▶ YOUR INSTRUCTIONS: Using the entries that follow, transcribe only the lines from the line with "Where should I click to: Click" to the line with "How do I perform: Collapse", both included, exactly as they stand and without pictures.

▶ GIVEN INFORMATION:

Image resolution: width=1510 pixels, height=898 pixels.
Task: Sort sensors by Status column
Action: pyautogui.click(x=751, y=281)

* * *

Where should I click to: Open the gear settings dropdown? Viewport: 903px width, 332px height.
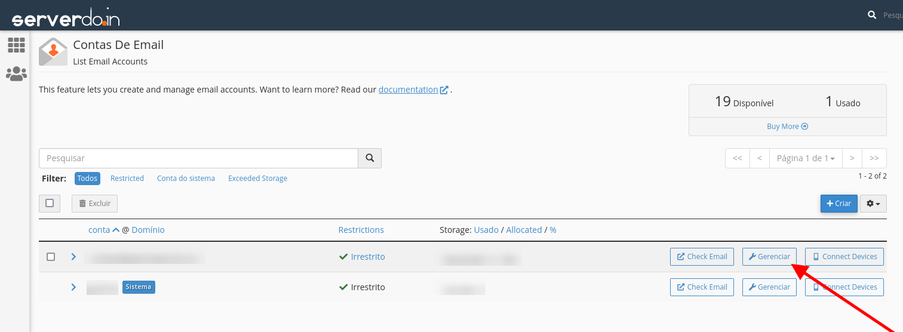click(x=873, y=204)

---

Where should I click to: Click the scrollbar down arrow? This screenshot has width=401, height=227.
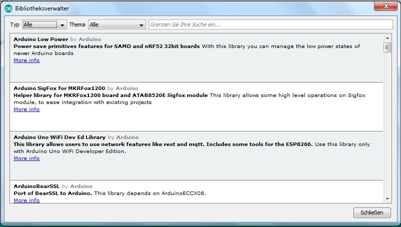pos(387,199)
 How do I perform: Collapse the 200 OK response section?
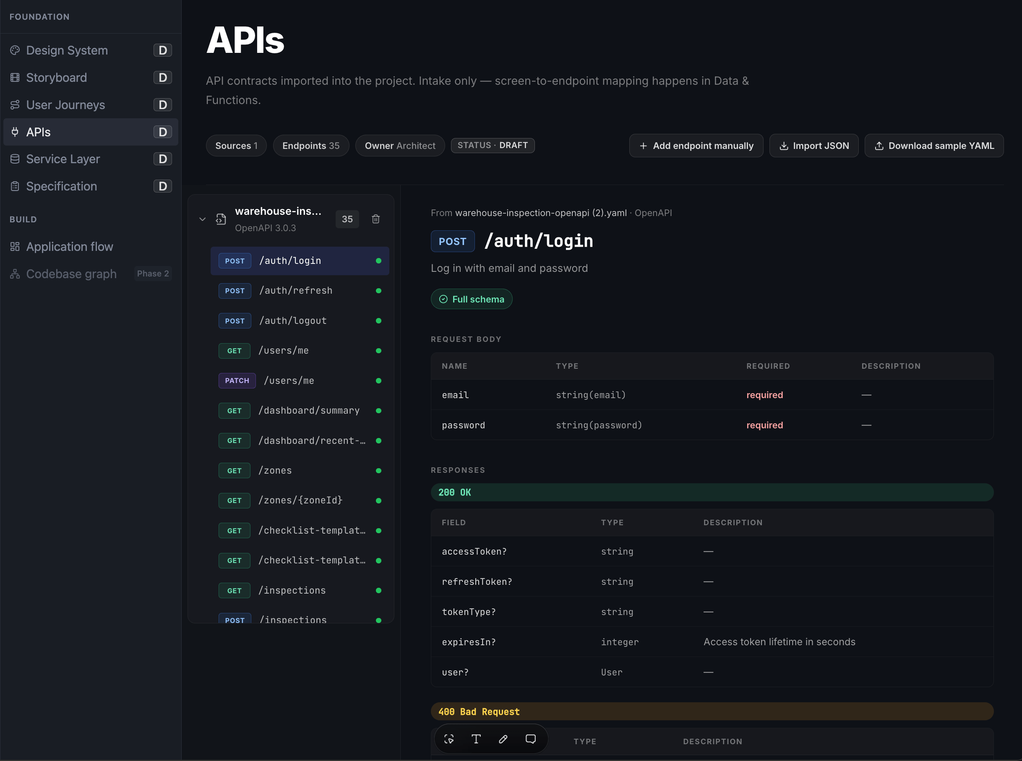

▶ YOUR SOLUTION:
Where should I click to: Click the scrollbar down arrow? This screenshot has width=401, height=227.
pos(387,199)
 How do I perform: Collapse the 200 OK response section?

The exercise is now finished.